- _Exercise aim_
Rewrite the entries below, substituting "Image size" for every occurrence of "Image resolution" and leaving all other text unchanged. Omit the pictures from your output.
[[ Excerpted data open ]]
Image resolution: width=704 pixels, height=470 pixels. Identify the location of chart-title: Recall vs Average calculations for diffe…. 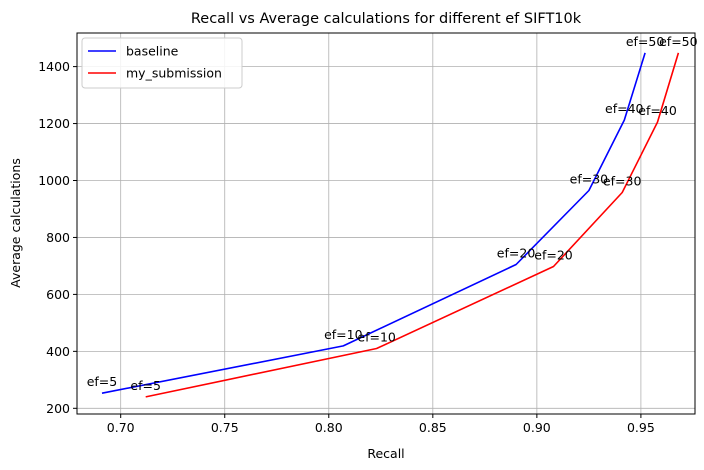
(386, 19).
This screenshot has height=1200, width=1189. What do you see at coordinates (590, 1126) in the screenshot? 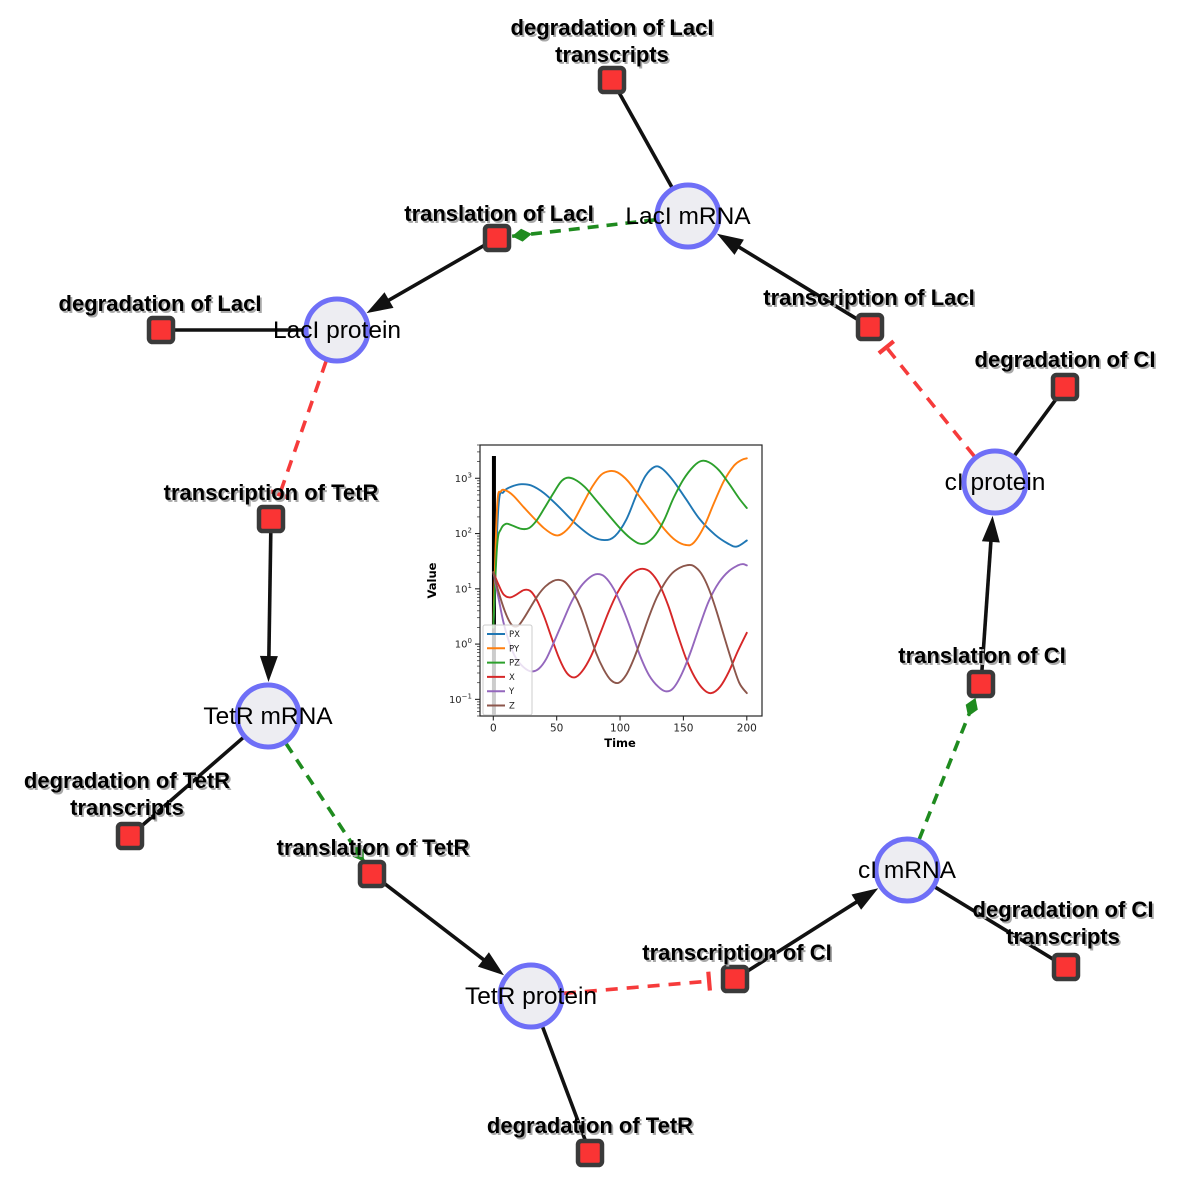
I see `reaction-label-deg-tetr: degradation of TetR` at bounding box center [590, 1126].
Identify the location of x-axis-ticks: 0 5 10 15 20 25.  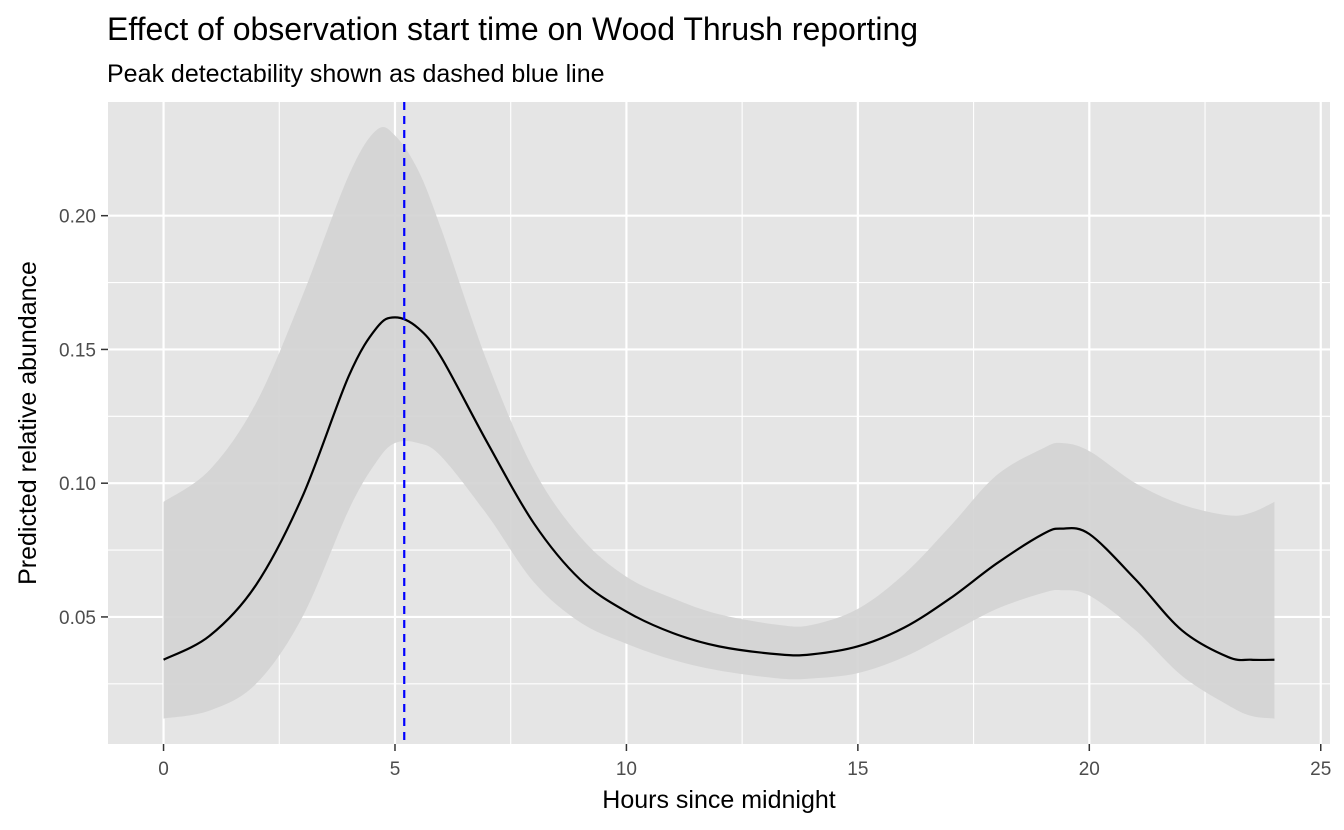
(744, 762).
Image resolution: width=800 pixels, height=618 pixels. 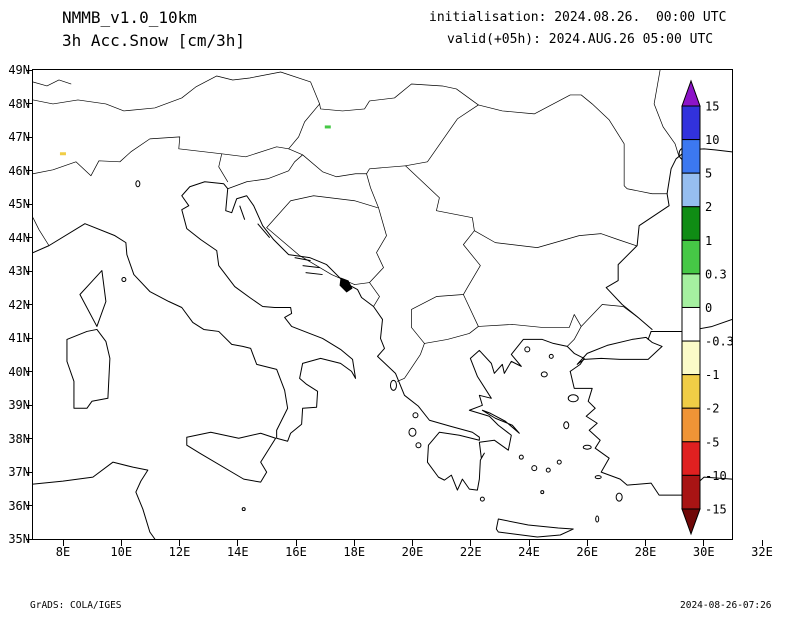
[[ Excerpted data closed ]]
- _Result of this task_
Image size: width=704 pixels, height=470 pixels. Identify the location of chart-title: Recall vs Average calculations for diffe…. 
(386, 19).
This screenshot has height=1200, width=1189. What do you see at coordinates (590, 1126) in the screenshot? 
I see `reaction-label-deg-tetr: degradation of TetR` at bounding box center [590, 1126].
Identify the location of x-axis-ticks: 0 5 10 15 20 25.  
(744, 762).
Image size: width=800 pixels, height=618 pixels. 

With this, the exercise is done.